The Board ruled that in the circumstances of this case, with only two shippers on Line 9 and only one of which was a Committed Shipper, crediting the net excess revenue to one shipper rather than to the revenue requirement was unfair to the uncommitted shipper. The Board also ruled that the financial assurances requested of NOVA Chemicals in these circumstances were unreasonable. The Board stated that it would not provide its views as to what constituted appropriate financial assurances, merely that what Enbridge requested in this case did not meet that standard.

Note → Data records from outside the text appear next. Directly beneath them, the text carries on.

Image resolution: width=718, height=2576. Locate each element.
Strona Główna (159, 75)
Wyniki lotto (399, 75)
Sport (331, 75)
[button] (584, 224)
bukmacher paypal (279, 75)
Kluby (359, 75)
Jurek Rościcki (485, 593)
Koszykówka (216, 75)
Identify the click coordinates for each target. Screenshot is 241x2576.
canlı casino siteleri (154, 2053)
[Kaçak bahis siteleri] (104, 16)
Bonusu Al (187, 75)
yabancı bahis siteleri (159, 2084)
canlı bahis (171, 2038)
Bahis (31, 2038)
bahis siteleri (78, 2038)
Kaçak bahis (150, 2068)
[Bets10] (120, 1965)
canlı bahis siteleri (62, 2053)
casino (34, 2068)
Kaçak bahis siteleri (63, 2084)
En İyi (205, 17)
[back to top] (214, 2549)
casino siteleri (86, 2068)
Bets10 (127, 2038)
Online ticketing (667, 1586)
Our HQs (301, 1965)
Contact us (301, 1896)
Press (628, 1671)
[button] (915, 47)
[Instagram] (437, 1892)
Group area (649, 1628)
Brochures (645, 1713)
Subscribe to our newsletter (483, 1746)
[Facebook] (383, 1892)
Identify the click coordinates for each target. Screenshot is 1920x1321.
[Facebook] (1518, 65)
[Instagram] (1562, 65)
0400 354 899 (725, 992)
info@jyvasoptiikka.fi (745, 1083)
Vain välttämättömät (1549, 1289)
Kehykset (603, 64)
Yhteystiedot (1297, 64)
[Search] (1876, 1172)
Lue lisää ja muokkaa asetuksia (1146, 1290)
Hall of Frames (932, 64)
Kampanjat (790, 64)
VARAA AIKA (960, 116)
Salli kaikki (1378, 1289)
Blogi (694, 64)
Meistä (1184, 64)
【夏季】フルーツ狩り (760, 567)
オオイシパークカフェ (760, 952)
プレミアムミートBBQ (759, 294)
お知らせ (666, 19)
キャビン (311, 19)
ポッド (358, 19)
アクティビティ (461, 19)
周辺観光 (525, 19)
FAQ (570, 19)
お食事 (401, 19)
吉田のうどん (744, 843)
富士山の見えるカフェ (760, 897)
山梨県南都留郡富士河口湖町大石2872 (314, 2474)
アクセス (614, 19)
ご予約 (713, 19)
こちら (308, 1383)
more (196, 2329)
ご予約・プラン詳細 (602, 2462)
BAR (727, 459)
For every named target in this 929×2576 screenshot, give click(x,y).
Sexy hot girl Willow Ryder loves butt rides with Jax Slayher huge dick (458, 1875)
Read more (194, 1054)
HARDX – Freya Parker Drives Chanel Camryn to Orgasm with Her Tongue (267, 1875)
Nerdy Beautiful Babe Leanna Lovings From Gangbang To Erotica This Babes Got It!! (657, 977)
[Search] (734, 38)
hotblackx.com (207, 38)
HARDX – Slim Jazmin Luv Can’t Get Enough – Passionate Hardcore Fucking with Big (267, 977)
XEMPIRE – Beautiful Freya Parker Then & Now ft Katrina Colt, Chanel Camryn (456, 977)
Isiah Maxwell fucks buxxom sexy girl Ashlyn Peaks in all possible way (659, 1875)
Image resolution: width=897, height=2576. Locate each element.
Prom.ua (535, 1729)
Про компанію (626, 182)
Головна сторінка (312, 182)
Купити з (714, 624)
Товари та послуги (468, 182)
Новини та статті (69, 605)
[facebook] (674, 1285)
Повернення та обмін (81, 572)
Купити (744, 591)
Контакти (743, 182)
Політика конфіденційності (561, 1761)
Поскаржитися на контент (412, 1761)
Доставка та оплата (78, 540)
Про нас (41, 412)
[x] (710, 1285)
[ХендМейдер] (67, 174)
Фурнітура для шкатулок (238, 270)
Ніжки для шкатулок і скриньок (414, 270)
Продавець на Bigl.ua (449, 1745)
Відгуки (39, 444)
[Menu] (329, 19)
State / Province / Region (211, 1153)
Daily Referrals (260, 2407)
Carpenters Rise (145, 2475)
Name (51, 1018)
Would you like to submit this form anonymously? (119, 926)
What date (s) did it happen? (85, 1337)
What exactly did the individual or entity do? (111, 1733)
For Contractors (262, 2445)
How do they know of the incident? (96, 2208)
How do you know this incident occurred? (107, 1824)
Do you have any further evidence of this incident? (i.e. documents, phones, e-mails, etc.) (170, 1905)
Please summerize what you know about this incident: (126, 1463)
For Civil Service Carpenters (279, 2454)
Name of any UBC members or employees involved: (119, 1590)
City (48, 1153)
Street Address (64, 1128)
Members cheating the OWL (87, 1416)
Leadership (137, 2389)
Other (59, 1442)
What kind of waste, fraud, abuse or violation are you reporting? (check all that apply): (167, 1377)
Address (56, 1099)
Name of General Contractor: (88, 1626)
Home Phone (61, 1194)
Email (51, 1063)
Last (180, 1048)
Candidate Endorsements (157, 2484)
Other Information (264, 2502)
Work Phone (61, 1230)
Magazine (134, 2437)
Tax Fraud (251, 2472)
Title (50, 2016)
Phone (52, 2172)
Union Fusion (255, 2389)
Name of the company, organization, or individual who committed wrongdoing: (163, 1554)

The Board characterized the TSA as "highly beneficial" to IOL while being "unduly discriminatory" to NOVA Chemicals. Furthermore, the benefits to IOL and the disadvantages to NOVA Chemicals were exacerbated by the fact that Enbridge negotiated only with IOL, giving rise to the perception that one or both negotiating parties may have made inappropriate use of influence in the negotiating process. As such, the applied-for toll design and resulting financial assurances were deemed to be coming at "an unreasonable cost to [NOVA Chemicals]" and hence "contrary to the public interest," given that NOVA Chemicals and IOL compete with respect to chemical end products. This aspect of the decision is important because the Board has rarely denied an applied-for toll design on the basis of undue discrimination, although the Board specifically noted that it would not have disallowed the TSA if all of the parties had agreed to it.
The Board also ruled that the open season process was flawed. It stated that, while it does not prescribe guidelines governing any open season process, it expects that "open seasons will consult with all interested parties in a transparent and fair manner." The Board specified that, while this does not preclude bi-lateral negotiations where appropriate, in this instance, because NOVA Chemicals was the only other party known with certainty to Enbridge to have a vested long-term shipping interest in Line 9, NOVA Chemicals should have "had the opportunity to more fully participate in the development of the TSA." The Board also ruled that the confidential Memorandum of Understanding signed between IOL and Enbridge contained articles that were "commercially sensitive to NOVA Chemicals' operations." Accordingly, the Board ruled that NOVA Chemicals may have been disadvantaged relative to IOL, the only other Line 9 shipper.
This ruling provides additional information about what must be included in an Open Season process. While the Board has not set out its requirements in detail, it has reaffirmed the principles that (i) openness and transparency must be the hallmarks of an open season process, and (ii) an open season process must be appropriate to the circumstances of the application. The ruling also demonstrates that the practical outcomes of the application of a toll design must be considered in determining whether unjust discrimination has occurred.
Gord Nettleton is a partner with Osler, Hoskin & Harcourt LLP practising in the Calgary office's Litigation Department. Matthew Keen is an associate in the firm's Calgary office.